Mild to moderately low levels do not need urgent input, and time can be taken to ascertain whether they are pathologically low or confounded by any of the factors already mentioned. Repeating the test fasting may be useful, along with considering any recent hospital admissions (severe illness, diabetic ketoacidosis and parathyroidectomy can all result in hypophosphataemia), and reviewing any regular medications to see if they may be contributing to the findings. If not already available, consider checking calcium, urea and electrolytes, vitamin D, PTH and thyroid function tests.

If otherwise asymptomatic and not severe, simple monitoring is all that is needed.⁵

References

1. RL Wadsworth, S Siddiqui, Phosphate homeostasis in critical care, BJA Education, Volume 16, Issue 9, September 2016, Pages 305–309.
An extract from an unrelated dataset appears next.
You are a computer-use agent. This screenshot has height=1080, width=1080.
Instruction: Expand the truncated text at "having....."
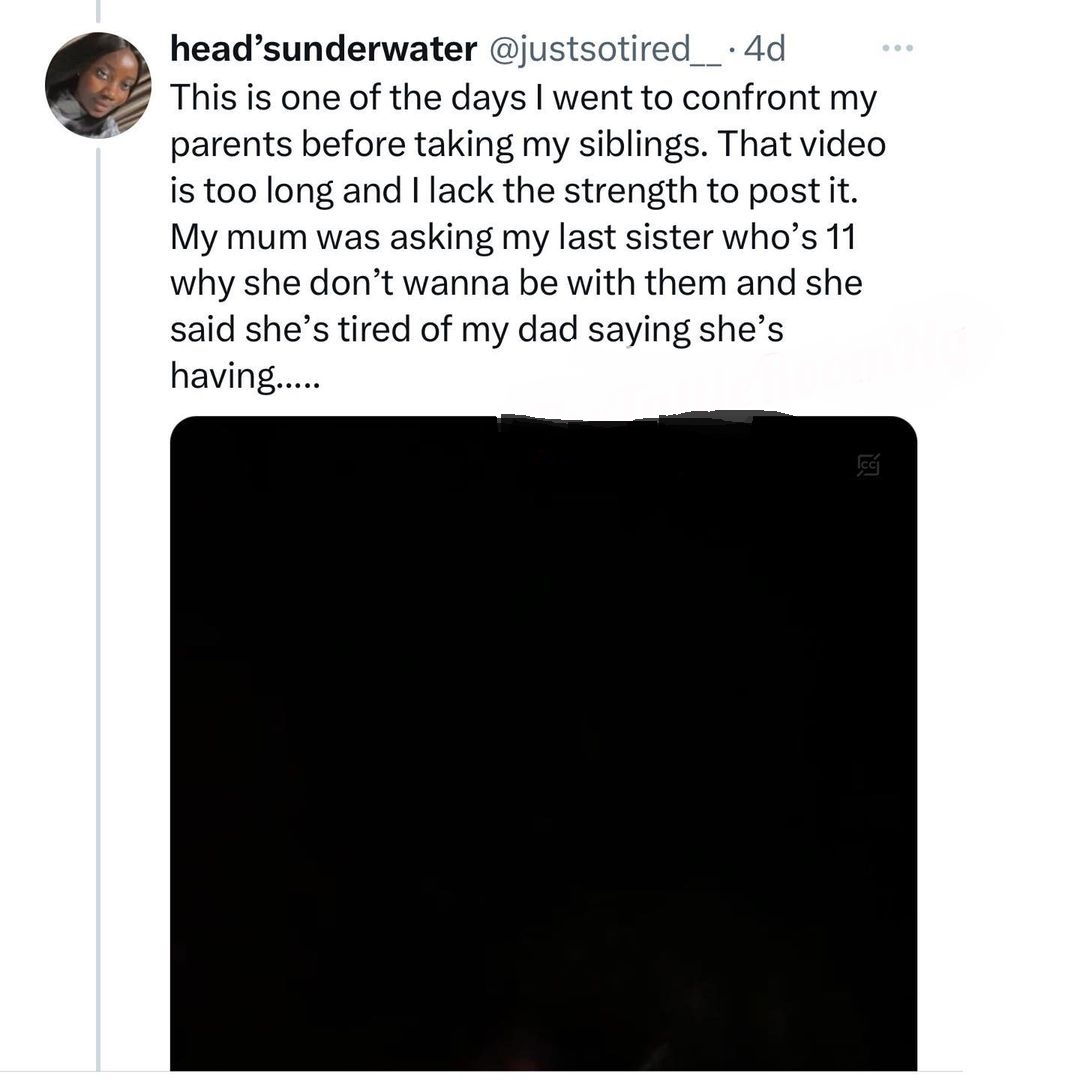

2. Goretti Penido M, Alon US. Phosphate homeostasis and its role in bone health. Pediatr Nephrol. 2012 Nov;27(11):2039-2048.

3. Ureña Torres PA, De Brauwere DP. Three feedback loops precisely regulating serum phosphate concentration. Kidney International. 2011; Volume 80, Issue 5, 443 – 445.

4. National Institutes of Health. Phosphorous: Fact Sheet for Health Professionals. 2023. [accessed 29 November 2024].

5. Glendenning P, Bell D, Clifton-Bligh R. Investigating hypophosphataemia. BMJ 2014;348:g3172.

6. Exeter Clinical Laboratory International. Phosphate. 2019. [accessed 29 November 2024].

7. Witteveen JE, van Thiel S, Romijn JA et al. THERAPY OF ENDOCRINE DISEASE: Hungry bone syndrome: still a challenge in the post-operative management of primary hyperparathyroidism: a systematic review of the literature. European Journal of Endocrinology. 2013; Volume 168, Issue 3 Pages R45–R53.

8. Bosman A, Campos-Obando N, de Keyser C et al. Diuretic Use and Serum Phosphate: Rotterdam Study and UK Biobank. Journal of the Endocrine Society. 2024; Volume 8, Issue 5, bvae057.

9. British National Formulary. Phosphate. 2024. [accessed 29 November 2024].

10. Pappoe LK, Singh A. Hypophosphatemia. Editor(s): Stuart B. Mushlin, Harry L. Greene. Decision Making in Medicine (Third Edition). Mosby. 2010. Pages 392-393.

11. Gaasbeek A, Meinders AE. Hypophosphatemia: an update on its etiology and treatment. Am J Med 2005; 118: 1094–101.